The Man Who Made Our Living Rooms Live

LA architect A. Quincy Jones is the focus of a new Hammer Museum exhibit.

Homes have a tendency not to evolve, style- and design-wise, as quickly as, say, shoes trends do.

The reasons are obvious: Buildings are large and expensive and tend to stay put for many years, meaning that decades sometimes have to pass before true change is seen in our cities' structural characters.

There are rather revolutionary moments in the lives of certain locales, though, and one arrived in the suburbs of Southern California in the middle of the last century. One of the leaders of that change was architect A. Quincy Jones, a modernist who believed that middle-class abodes did not have to be strictly utilitarian nor nearly design-free.

The snazzy result? A certain mid-century joie de vivre that flows through many a local neighborhood even today. Think of the wide windows, larger living rooms, and space-age-y lines that became hallmarks of Los Angeles home-building five or six decades ago.

The Hammer Museum is honoring the "better living" legacy of Mr. Jones, a USC architecture professor who passed away in 1979, with a full-scale retrospective (the visionary's first). It opens at the Westwood institution on Saturday, May 25 and runs through Sunday, Sept. 8.

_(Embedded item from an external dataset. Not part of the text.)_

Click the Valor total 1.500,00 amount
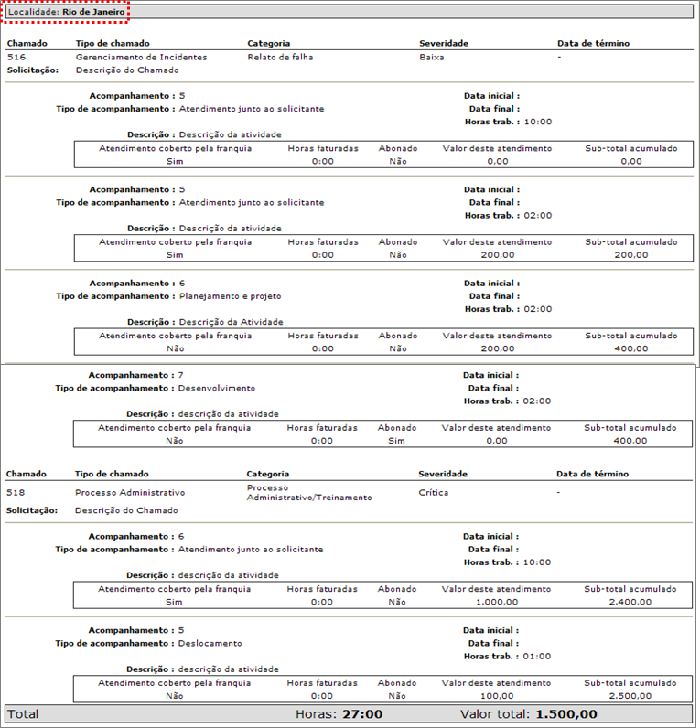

Will you see your own home or neighborhood in the exhibit? You might; the architect had a hand in "over 5,000 built projects," meaning he truly is one of the ultimate parents of the image LA has long projected, at least in terms of how and where we live. Even if you don't live in a Jones structure, bet that local developments that arose in the decades after the architect's heyday were influenced by his sunny suburbia-sweet outlook.